**Page text**
The Medical Innovation Bill often dubbed the Saatchi Bill, had potential to be the biggest change to medical negligence law that many would have seen, yet it was met with reluctance and hesitation. The Bill reached the final stage before royal assent, however Parliament prorogued and the Bill made no further progress. Then we saw it rebranded by Chris Heaton-Harris as The Access to Medical Treatments (Innovation) Bill who sought to take it through the House of Lords as a private member’s Bill. Once again, parliament session ended and the Bill did not proceed, but it raised the question of if we needed this Bill.
The Bill concerned itself with the test of reasonableness which all doctors must currently adhere to under the common law test of Bolam which was later added to by Bolitho. All doctors are subject to this test if faced with a medical negligence claim. To surpass the test, the doctor must show that they have acted in accordance with a practice accepted as proper by a ‘responsible body of medical men’. This test derived from Bolam and was heavily critiqued for allowing doctors to escape redress. Bolitho amended the medical negligence test slightly, in the sense that the doctor must also now provide a logical explanation for their disputed actions. These tests for medical negligence are often criticised as leading to an over cautious medical body of doctors, who are reluctant to try alternative treatments, or ‘out of the box’ treatments for patients, for fear of a claim of medical negligence, and so some shared the belief that new legislation should be implemented to allow doctors to avoid medical negligence claims when acting in good faith.

**Recorded information**
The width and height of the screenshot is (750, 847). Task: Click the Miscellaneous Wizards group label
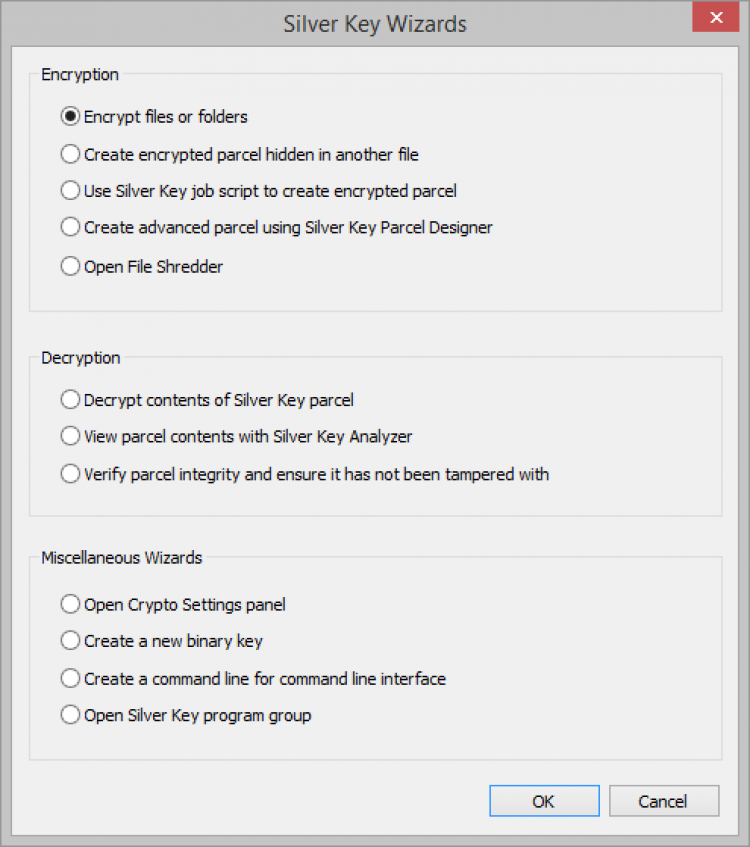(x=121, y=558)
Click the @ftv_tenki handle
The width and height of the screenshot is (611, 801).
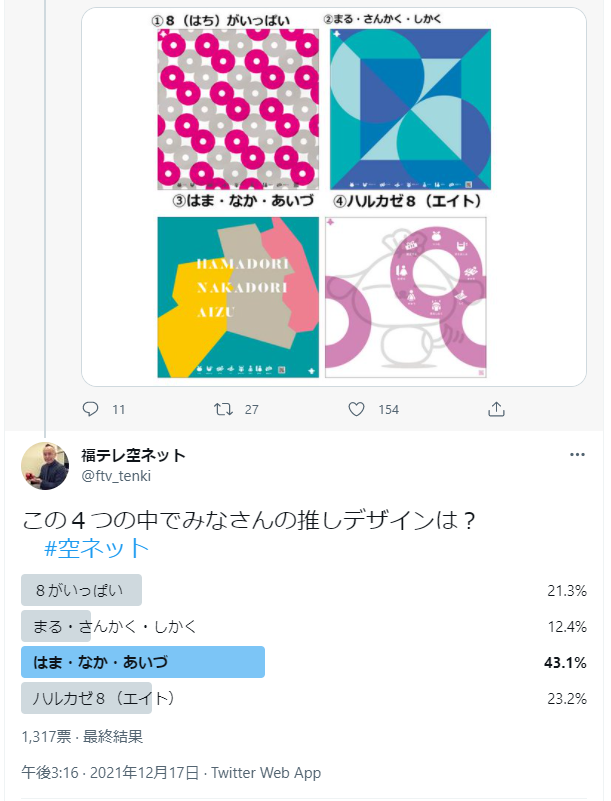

---

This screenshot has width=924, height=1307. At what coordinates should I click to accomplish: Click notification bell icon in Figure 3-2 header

**What you should do**
Continue the passage above on the Medical Innovation Bill and medical negligence law, starting after its final sentence.

**Task response**
The new Bill would have enabled the Secretary of State for Health to create a database of medically innovative treatments. The database was set to contain records of successes and so in turn failings by doctors who use the innovation treatments listed.
Furthermore, the Bill would allow a doctor to deviate from standard practice if they could show that they had acted responsibly. The Bill in some ways can be shown to adhere to the old ‘Bolam’ test, in the sense that it would set out a series of steps that doctors can follow to show evidence that they are not guilty of medical negligence. One of which is to gain evidence from a ‘responsible body’ of medical opinion, who are in agreement to the doctor’s actions, and do not think that they were acting ‘irresponsible’. The Bill was not meant to replace the current tests for medical negligence, but rather provide an alternative means for doctors to escape liability for medical negligence when they have deviated from standard practices.
A common argument from those who oppose the Medical Treatments (Innovation) Bill is that they fear it would allow doctors to try experimental treatments, when there is already an effective treatment in place. This argument seems somewhat limited, as it is unlikely that the doctor could prove that this was indeed ‘acting responsibly’. There seems to be a lack of balance between both sides of the medical negligence scale, those doctors who crave the ability to deviate from standard practice but are reluctant to for fear of a claim, and the public who fear that this Bill will lead to more negligent treatment, and an unaccountable medical profession. Both the Medical Innovation Bills failed but it seems somewhat inevitable that this Bill will soon emanate once more.